Nº 2 2014 > Connect a School, Connect a Community project
Spotlighting Sri Lanka
Education to reach 8500 students in 33 provincial schools, with help from ICT
The Connect a School, Connect a Community project in Sri Lanka is helping to bridge the rural-urban digital gap and opening up economic opportunities for rural communities.
The project has been received with great enthusiasm by students and community members alike. Yeheni Shanika, a grade 9 student at Gonawala Vidyalaya School, Ginigathena, for example, had this to say: “I don’t have a computer in my home and my friends don’t have computers in their homes either. We now have our own computer lab at our school. So now I have the chance to learn with computers. The first thing I learnt was how to draw and colour pictures. Other than that, I learnt how to use dictionaries, the calculator and study the e‑THAKSALAWA online educational programme of the Ministry of Education. I found the Internet really wonderful and fantastic. We can search information and pictures, listen to music and watch educational movies. Occasionally, we get the chance to play computer games.”
Another example is from M.N.M. Akmal, a blind student at Zahira Primary School, Special Education Unit, Puttalam, who has benefited from the project. “The computer lab equipped for people with special needs gives us a great opportunity to learn ICT lessons easily and effectively. We can now improve our ICT skills and knowledge. I am really enjoying my classroom lessons, reading stories, listening to songs, among other activities. Since I can’t do these things at home, I am now even more eager to attend school.”
The project was launched in 2011, following its successful implementation in Nicaragua. That year 25 schools in the Akuressa, Southern Province education zone, each with an average of 100 students, were converted into community ICT centres after being connected to broadband Internet and receiving basic computer equipment. Following that positive pilot stage, the project took on a new dimension in December 2013 when ITU and the Telecommunications Regulatory Commission of Sri Lanka (TRCSL) announced plans to extend its scope to nine provinces in all 21 districts countrywide.

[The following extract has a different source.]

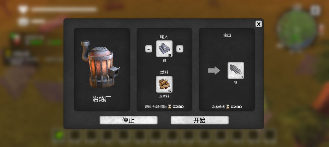Close the smelter dialog with the X
Viewport: 329px width, 147px height.
pos(259,24)
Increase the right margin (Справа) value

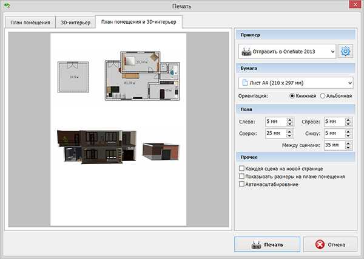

The extended programme covered another 33 remote primary and secondary schools that currently have low connectivity and little digital literacy and benefited over 8500 students as well as the communities where these schools are located. It was formally launched by Sri Lankan Education Minister, Bandula Gunawardana, at a ceremony marking the opening of a primary school computer laboratory in Homagama, Padukka, Colombo District. During the inaugural ceremony, TRCSL Chairman Lalith Weeratunga said: “This school and rural community-oriented ICT project will be beneficial to the rural sector and, in the future, these schools will play a key role in the penetration of ICT knowledge into rural and remote areas of the country.”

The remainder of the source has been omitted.